Crepes are simple to make, but they take a lot of time. The crepe mound with cheese sauce we had for dinner last night was a joint effort for Ben and me and it still took over an hour. You can make crepes ahead of time and refrigerate them, then make the mound later, since it’s heated in the oven. I’m pressed for time this evening, so for right now I’ll just give you my recipe for crepes.
By the way, it took so long to make dinner last night (and the crepe mound is so rich) that I didn’t make the whipped cream mousse until this evening (and it’s incredible, so I’ll give you that recipe later as well).

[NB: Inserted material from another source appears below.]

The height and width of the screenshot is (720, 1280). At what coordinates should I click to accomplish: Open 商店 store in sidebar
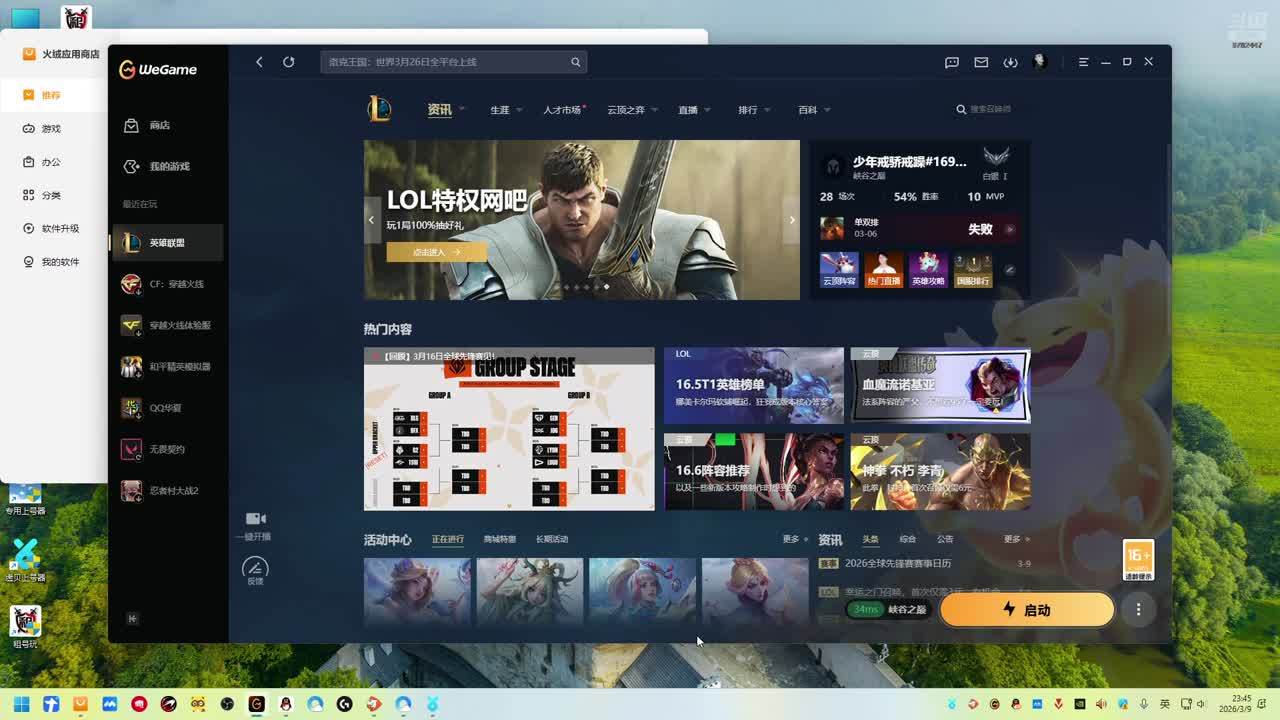[x=160, y=126]
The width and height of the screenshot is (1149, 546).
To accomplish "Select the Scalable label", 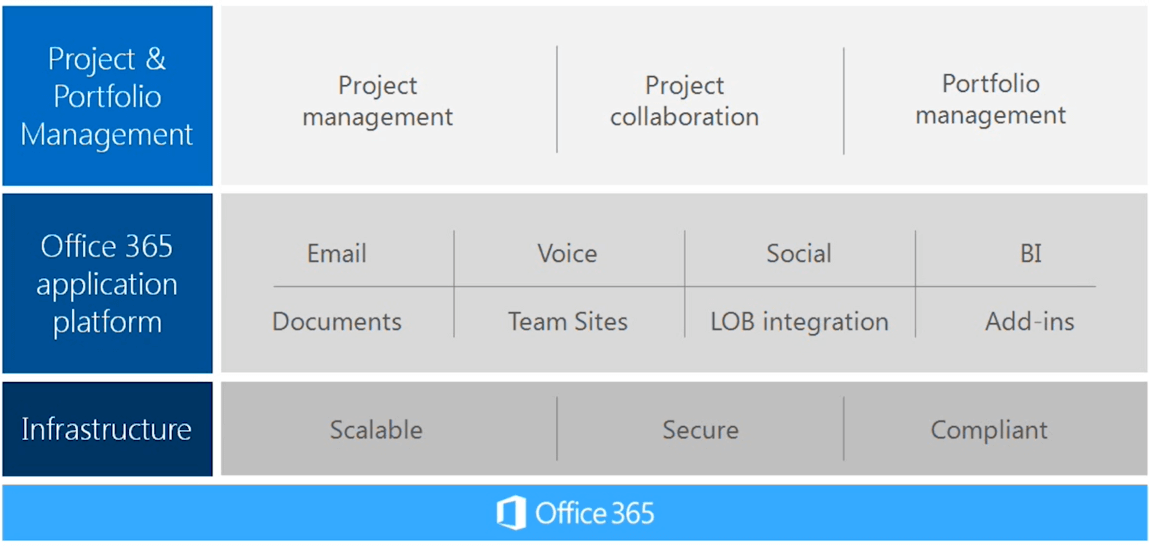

This is not, by the way, quite the way Julia made her crepes, so they probably won’t be just like hers.
You will need a blender, a mixing bowl, a rubber spatula, a 1/4 Cup or 1/3 Cup measuring cup (this will depend on the size of crepes you’ll be making; I made mine about 7 & 1/2 to 8 inches in diameter, so I used 1/3 Cup; if you have a smaller fry pan and baking dish, 1/4 Cup will make 6 to 6 & 1/2 inch crepes), a small non-stick fry pan and a baking dish. The bottom of the baking dish should be just a little bigger than the bottom of your fry pan.
In the blender, put:
1 Cup cold water
1 Cup low fat milk
4 medium eggs
1/2 teaspoon salt
1 & 1/2 cups of rice flour
4 Tablespoons of melted butter (make sure it’s melted, otherwise you’ll just have chunks of butter in your batter)

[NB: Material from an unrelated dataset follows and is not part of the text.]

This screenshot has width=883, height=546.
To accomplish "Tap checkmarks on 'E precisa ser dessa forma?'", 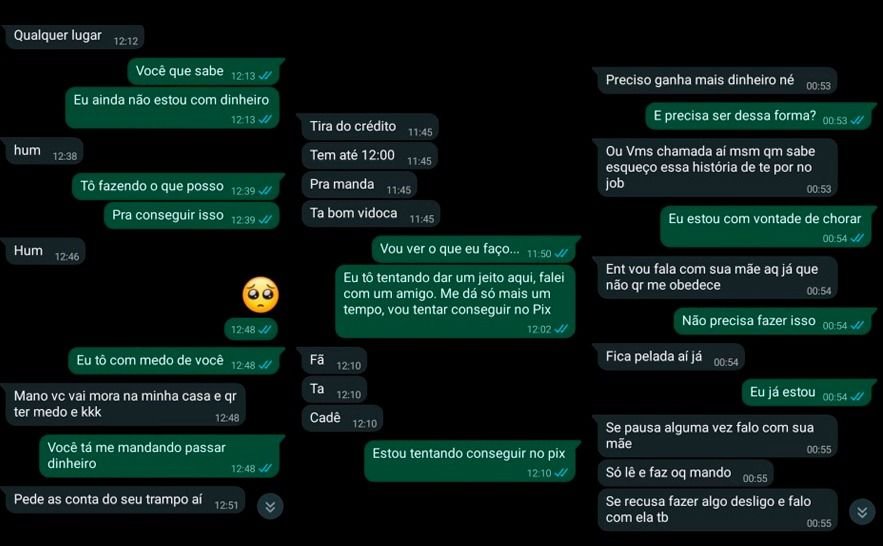I will point(857,120).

Blend together for a couple of minutes and then stop to scrape down any flour remaining on the sides of your blender pitcher, then blend again for half a minute or so.

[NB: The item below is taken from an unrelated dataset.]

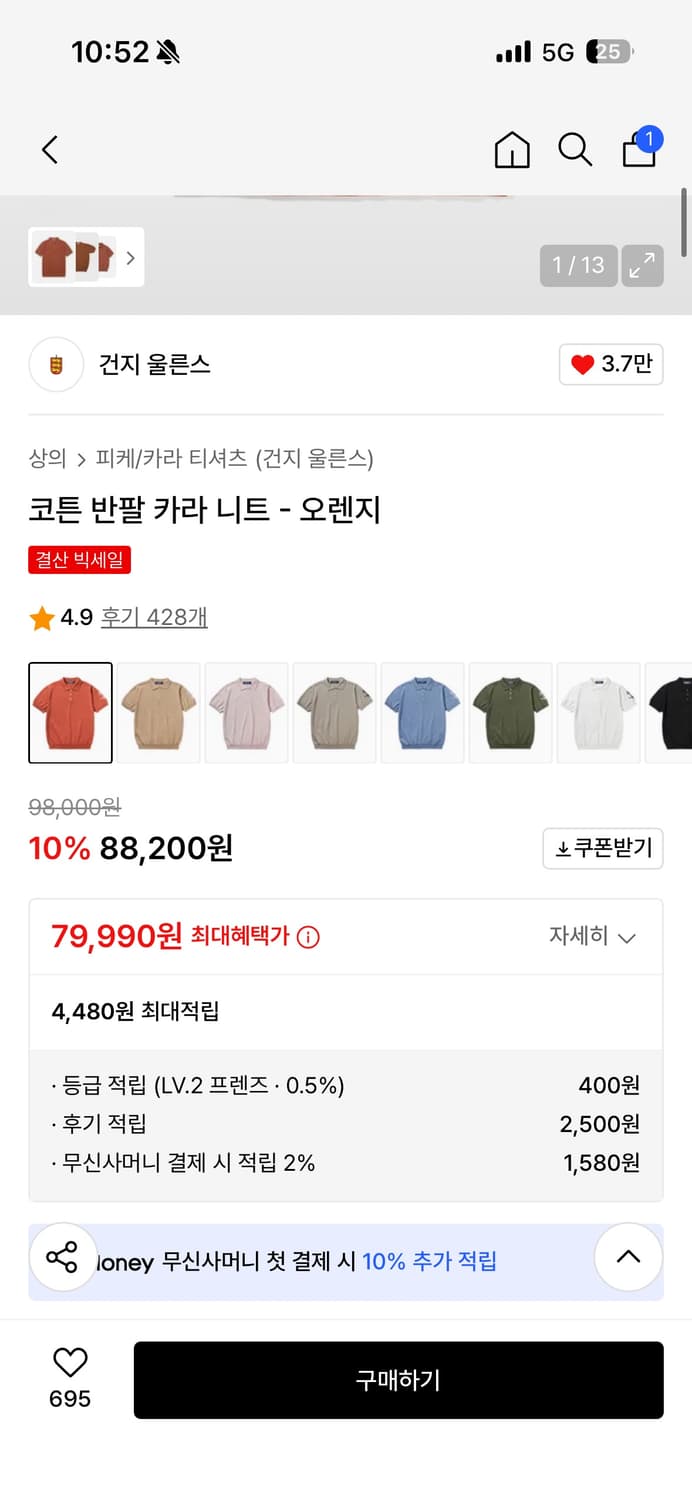The height and width of the screenshot is (1500, 692).
Task: Open the 건지 울른스 brand logo
Action: pos(55,364)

Heat up your frying pan (if it’s not a non-stick you’ll have to grease the pan before putting each measure of batter into it) on medium high heat (I used 7 on the scale of one through eight and then high) and measure out your crepe batter into your measuring cup. When the pan is good and hot pour the batter into the pan and swirl your pan around to coat the entire bottom. After about a minute and a half or two minutes flip your crepe over. I had to loosen the crepes with a plastic spatula for mine and then slid them to the side, grabbed the edge and flipped them over. About another 20 seconds to half a minute will be enough to finish cooking them.
Voila!
My measurements of 1/3 Cup per crepe rendered a dozen crepes and it took about 35 minutes or so to mix the batter and cook the crepes one at a time.